[Extracted text]

When you do Disk Defragmentation at the end of the day or week or whenever you do it next, the pieces of files which all would go together to be either word processing document or financial data files get moved around on the hard drive where there is room until they can be joined together into one whole word processing file and one whole data file. People like me (techy’s) call that Defrag. Your operating system calls it Disk Defragmentation.
Please set an alarm on your cell phone, make an entry in your calender or Online Calender, put a sticky note on your computer or write in on the palm of your hand to Defrag, Defrag, Defrag!!!!!
Here’s how you do disk clean and degragmentation:
1. Left click on the START button (lower left of your task bar on the desktop).
2. Left click on ALL PROGRAMS and take your mouse’s cursor up to ACCESSORIES.
3. Left click on ACCESSORIES see it pop out to the side with more choices.
4. Left click on SYSTEM TOOLS see it pop out to the side with more choices.
5. Go to and Left click on DISK CLEANUP.
a. When you click on DISK CLEANUP it begins to interrogate your hard drive and when it is finished it gives you a checkbox of items to remove from your drive. Most of the ones you do want to clean up are already checked so you really don’t have to do much except say OK. See the small box in the picture below. Do that often and your computer will run more efficiently.
6. You will see another screen after DISK CLEAN has scanned and compressed what files it can on your hard drive it will show another screen where you can click to choose what you want to remove from what can be removed from your hard drive.
a. NOTE: the first three or four bar movements showing work done may take what seems like a long time then suddenly finish quickly. Don’t despair if it seems that it will take forever for it to finish – it doesn’t.
Check off everything except maybe PASSWORDS if you want them remembered. Then click OK. Now it will go along removing stray files, empty files, temporary files, etc. until it is finished.
7. When DISK CLEANUP is finished it goes away like magic.
8. Now got back to START/ACCESSORIES/SYSTEM TOOLS and Left click on DISK DEFRAGMENTER.

[/Extracted text]
[Data shown]

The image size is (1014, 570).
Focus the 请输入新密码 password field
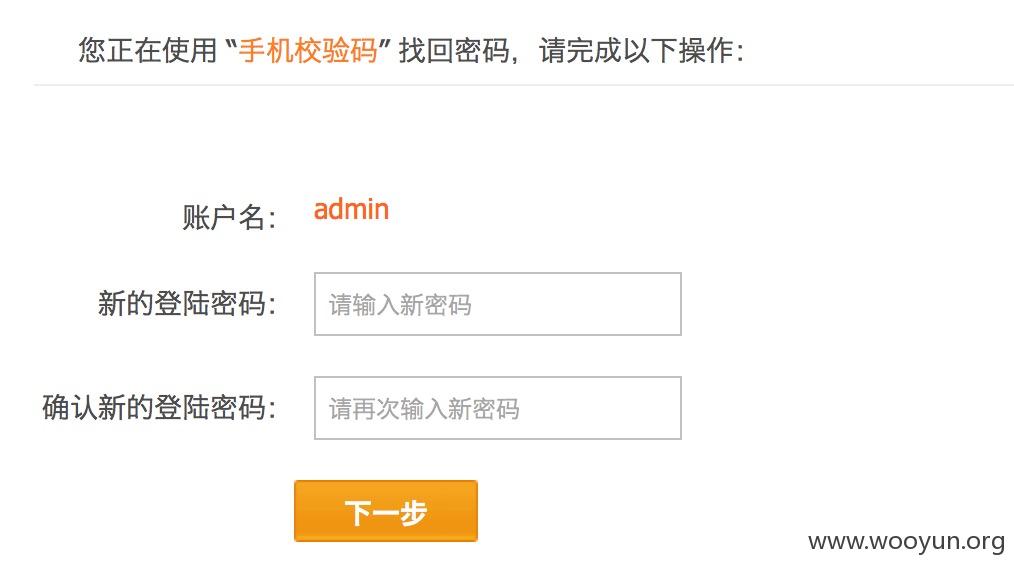click(498, 304)
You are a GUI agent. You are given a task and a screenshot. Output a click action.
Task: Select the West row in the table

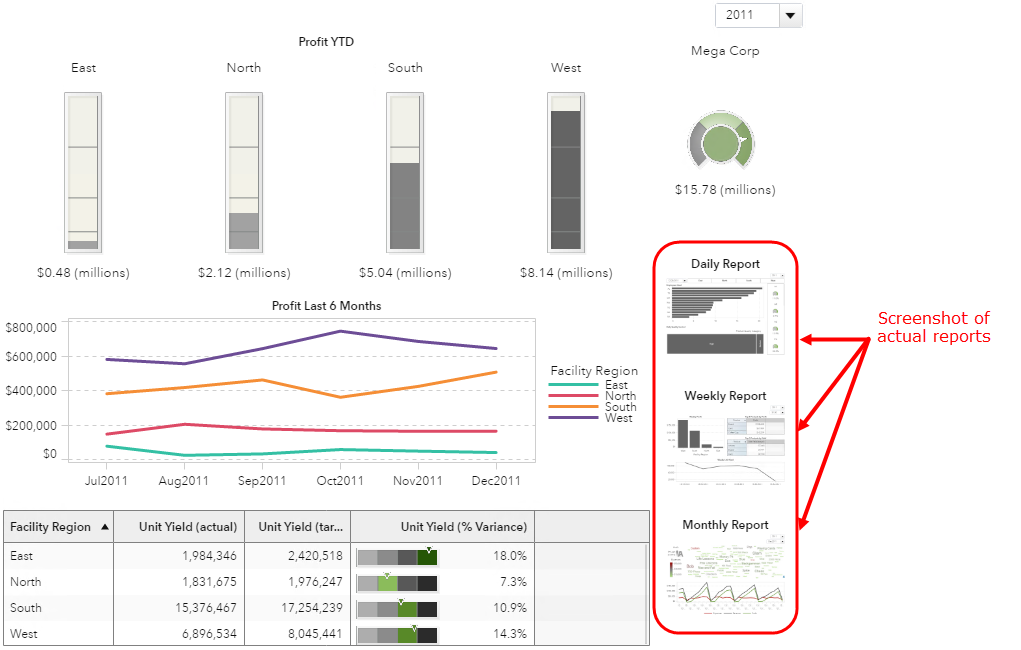click(x=60, y=634)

[/Data shown]

Tasks to perform:
1. Reproduce the passage of the disk cleanup and defragmentation guide starting with "2. Left click" and going on through "TOOLS see it pop out to the side with more choices.".
2. Write what follows the last step shown in the disk cleanup and defragmentation guide, not the material.

Outputs in order:
1.
2. Left click on ALL PROGRAMS and take your mouse’s cursor up to ACCESSORIES.
3. Left click on ACCESSORIES see it pop out to the side with more choices.
4. Left click on SYSTEM TOOLS see it pop out to the side with more choices.

2.
Long story - simple concept; if the computer is allowed to become infected with too many fragments of files it will forget that it is a computer and become a teapot once again. Defragmentation or DEFRAG for short takes awhile to accomplish now that we have hard drives counting in the hundreds of gigabytes but it is vital to the continued functioning of your DOS-based Windows computer.
9. You will want to just choose DEFRAGMENT not ANALYZE. If you are doing this every week or two the Defrag program with analyze your hard drive first then automatically defragment it.
10. When it has finished defragging your hard drive, it will wait for you to either print the report it has created of files which might not have been able to be defragmented or not print the file.
11. If you choose not to print the file, just X out of it by clicking on the big red X.
Now you know how to keep your computer’s hard drive from turning your $3,000.00 computer into a tea pot.
Enjoy your computer, learn to use it, take care of it. The computer is the backbone of your practice. Without it, the device doesn’t work the great software is gone and you will need to have a repair person come out to reinstall your operating system, then you or they will need to reload all the programs you had on that computer including your very expensive software and you will lose all your client data files as well. So it is my sincere hope that you will do three things regularly:
1. Write down your client information just in case you lose your program and data files.
2. Run DISK CLEANUP every week or two on a regular schedule.
3. Run DISK DEFRAGMENTER every week or two on a regular schedule.
You don’t want your hard drive to look like the one at the beginning of this article.